Authors: Juan Li; Fuqiang Zhou; Tao Ye;

Real-World Railway Traffic Detection Based on Faster Better Network

Abstract

Detection of railway shape and dangerous obstacles plays a critical role in the auxiliary driving of the train. Speed and accuracy are both of great significance to real-world railway traffic detection, which demands a higher efficiency and effectiveness. The goal of this paper is to design an architecture that achieves the right speed (for effectiveness)/accuracy (for effectiveness) balance for actual railway detection. Driven by this motivation and based on the advantages of some current algorithms, we propose FB-Net (faster better network), a robust end-to-end convolutional neural network.
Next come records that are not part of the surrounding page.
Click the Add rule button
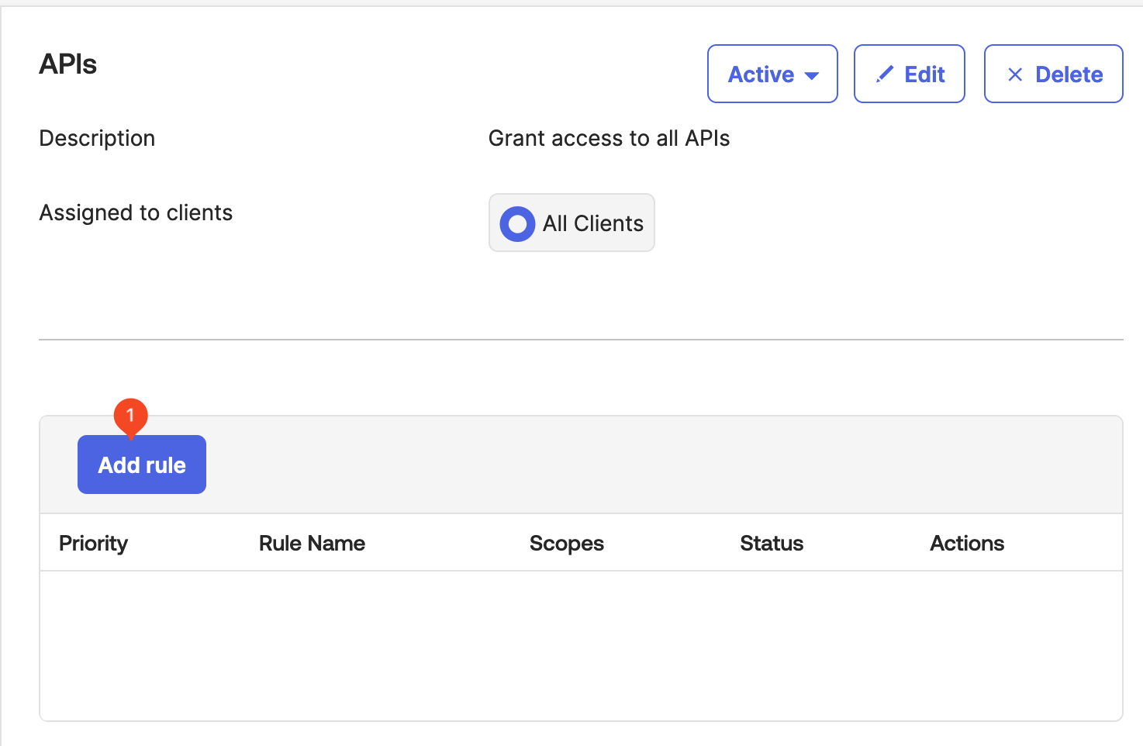 coord(142,465)
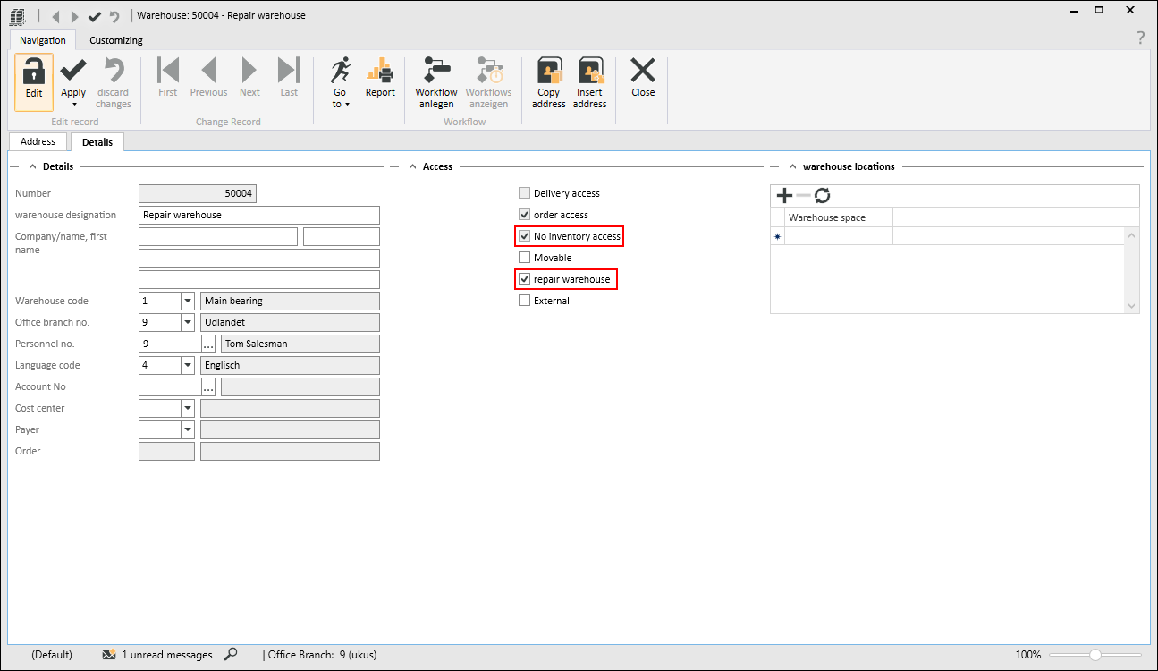The height and width of the screenshot is (671, 1158).
Task: Open Personnel no. lookup ellipsis button
Action: pyautogui.click(x=208, y=344)
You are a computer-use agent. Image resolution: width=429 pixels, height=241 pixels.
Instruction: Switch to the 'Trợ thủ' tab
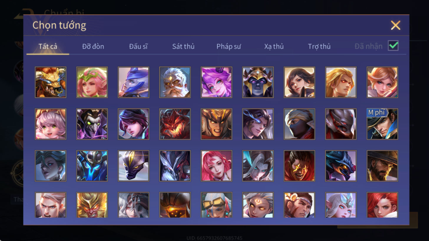(x=319, y=46)
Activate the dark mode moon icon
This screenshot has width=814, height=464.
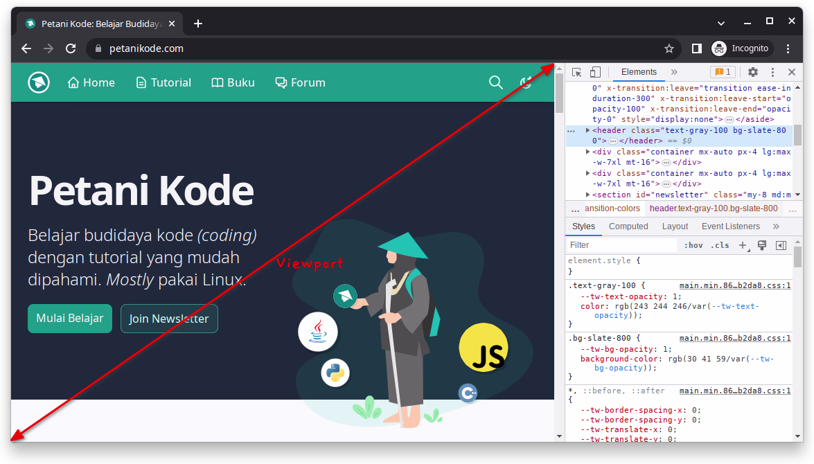tap(525, 82)
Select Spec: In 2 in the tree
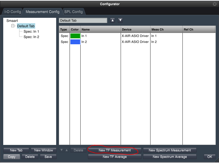The width and height of the screenshot is (219, 163). [x=31, y=37]

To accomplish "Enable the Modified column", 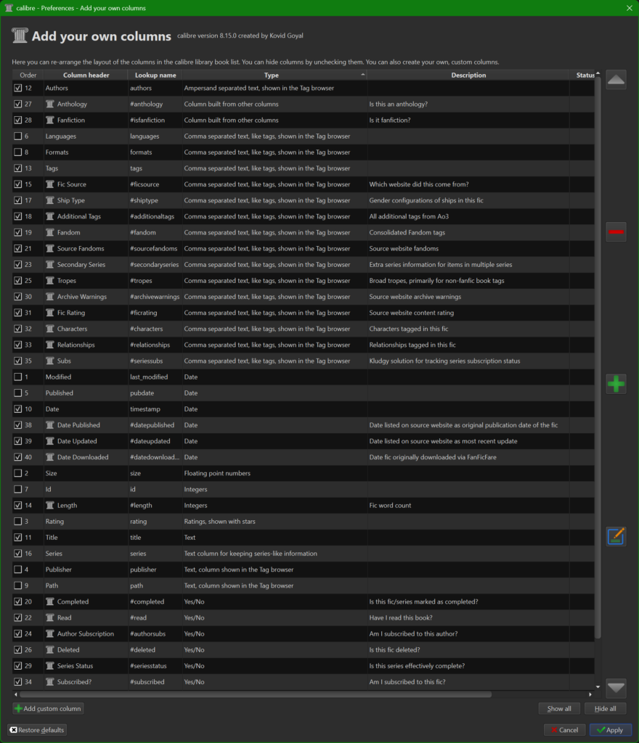I will click(18, 377).
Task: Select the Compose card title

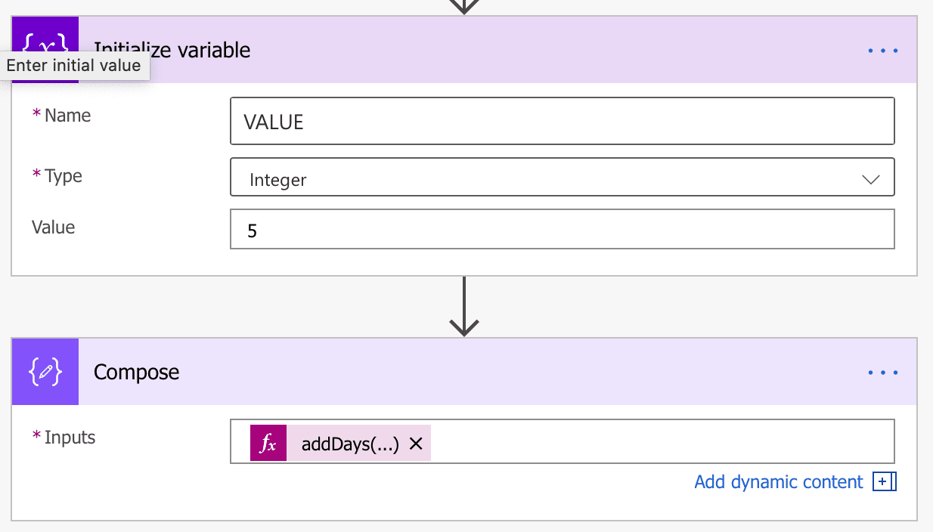Action: (x=136, y=372)
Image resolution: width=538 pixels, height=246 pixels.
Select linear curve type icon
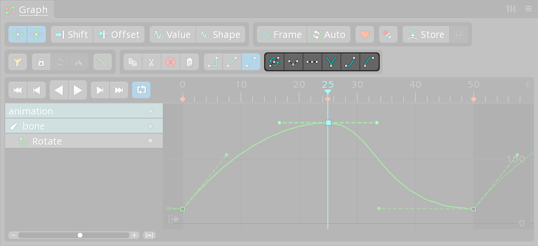(x=232, y=62)
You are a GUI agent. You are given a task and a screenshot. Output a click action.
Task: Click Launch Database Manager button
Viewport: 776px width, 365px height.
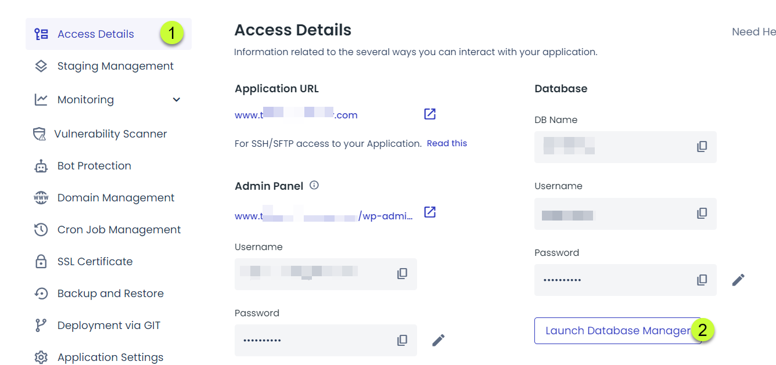[x=618, y=331]
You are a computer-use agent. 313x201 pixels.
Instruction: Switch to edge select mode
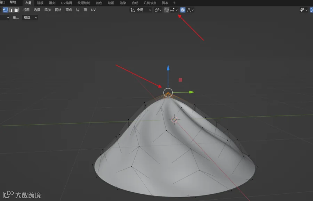tap(11, 10)
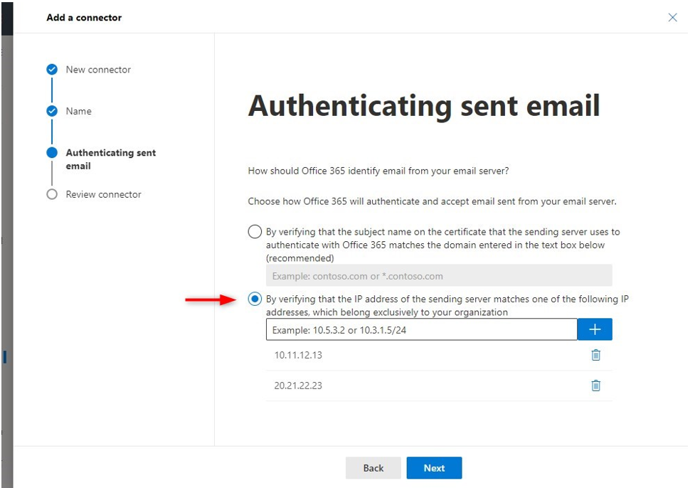The image size is (695, 488).
Task: Go to the Name step label
Action: 78,111
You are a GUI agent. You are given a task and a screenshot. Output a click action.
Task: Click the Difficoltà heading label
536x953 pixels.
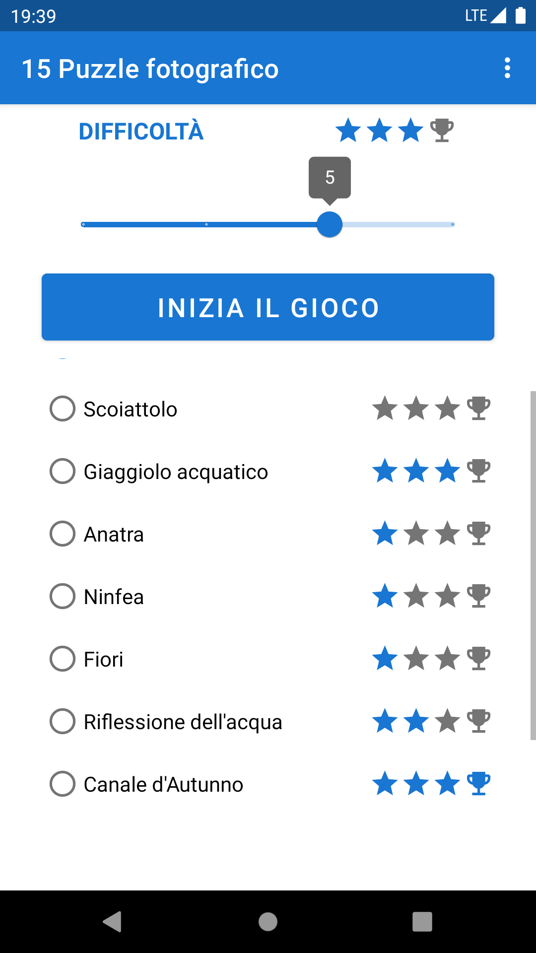141,131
Detectors based on deep learning method are composed of feature extraction, candidate region generation,and classification. Specifically, our framework is focusing on with three embedded modules: 1) To improve efficiency, we replace standard convolutions with depthwise-pointwise convolutions in the feature extraction stage, aiming to red reduce model parameters; 2) To address the effectiveness, a priori module is added for candidate boxes to provide a coarse location for subsequent regressor and to reduce the searching space of objects significantly; 3) Meanwhile, we design a feature fusion module to enhance the semantic context interaction of adjacent feature maps for better detection of small objects. Experiments for railway traffic datasets on both computer device and mobile device demonstrate that FB-Net achieves good results when the input size is 320 pixels × 320 pixels.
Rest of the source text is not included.